## YOUR INSTRUCTIONS
Render the records as a two-column CSV with the header instruction,location and one row per record. Put each record's text in one quoted field and its answer in the other, replace line breaks with spaces, and omit the pictures.

*** DATA TO USE

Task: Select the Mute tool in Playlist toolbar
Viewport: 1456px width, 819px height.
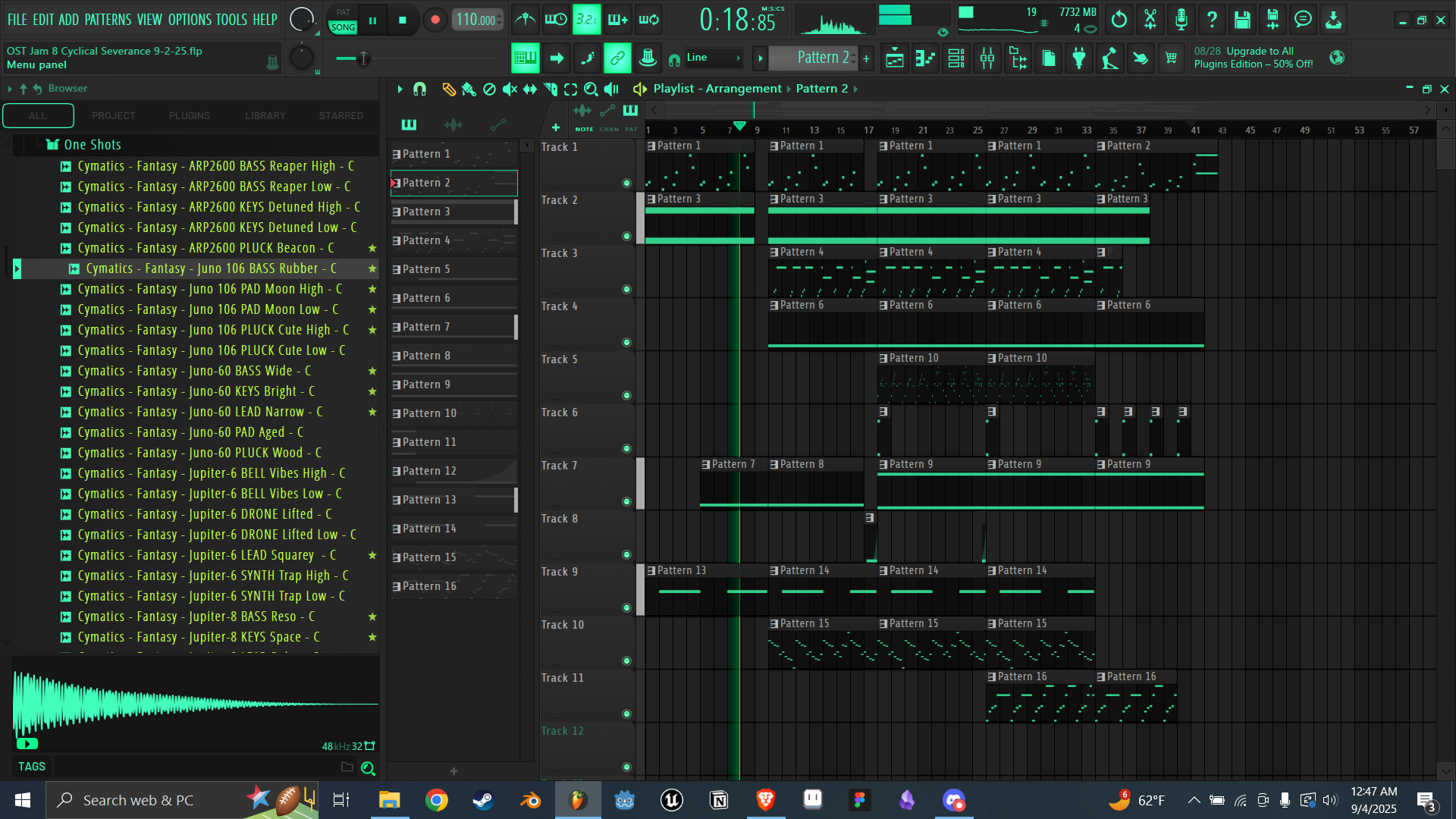Action: point(510,89)
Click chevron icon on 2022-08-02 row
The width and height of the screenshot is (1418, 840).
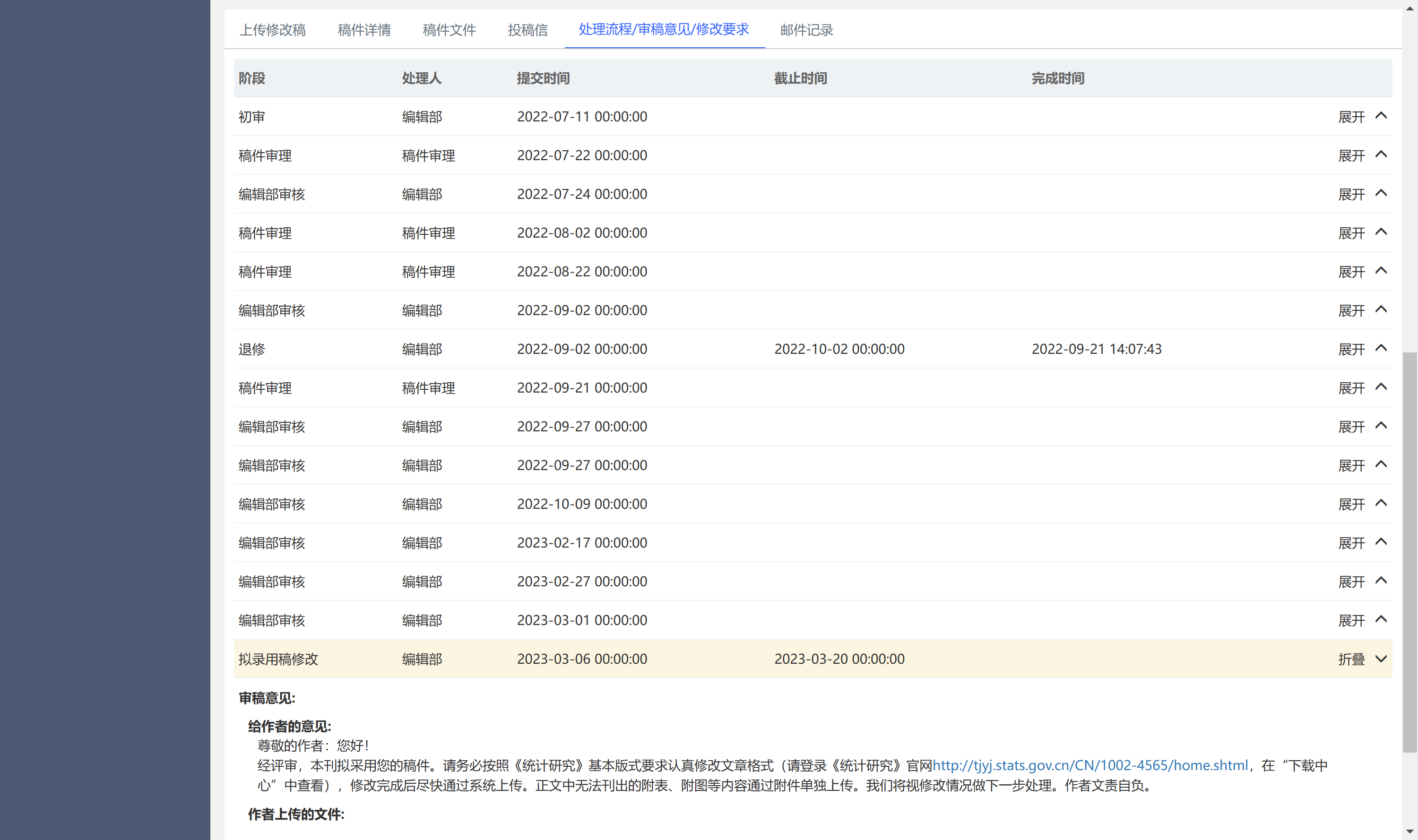pos(1381,232)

******

## RESULT OF THE TASK
instruction,location
"Task: Select the Mute tool in Playlist toolbar Viewport: 1456px width, 819px height.","Action: point(510,89)"
"Click chevron icon on 2022-08-02 row The width and height of the screenshot is (1418, 840).","pos(1381,232)"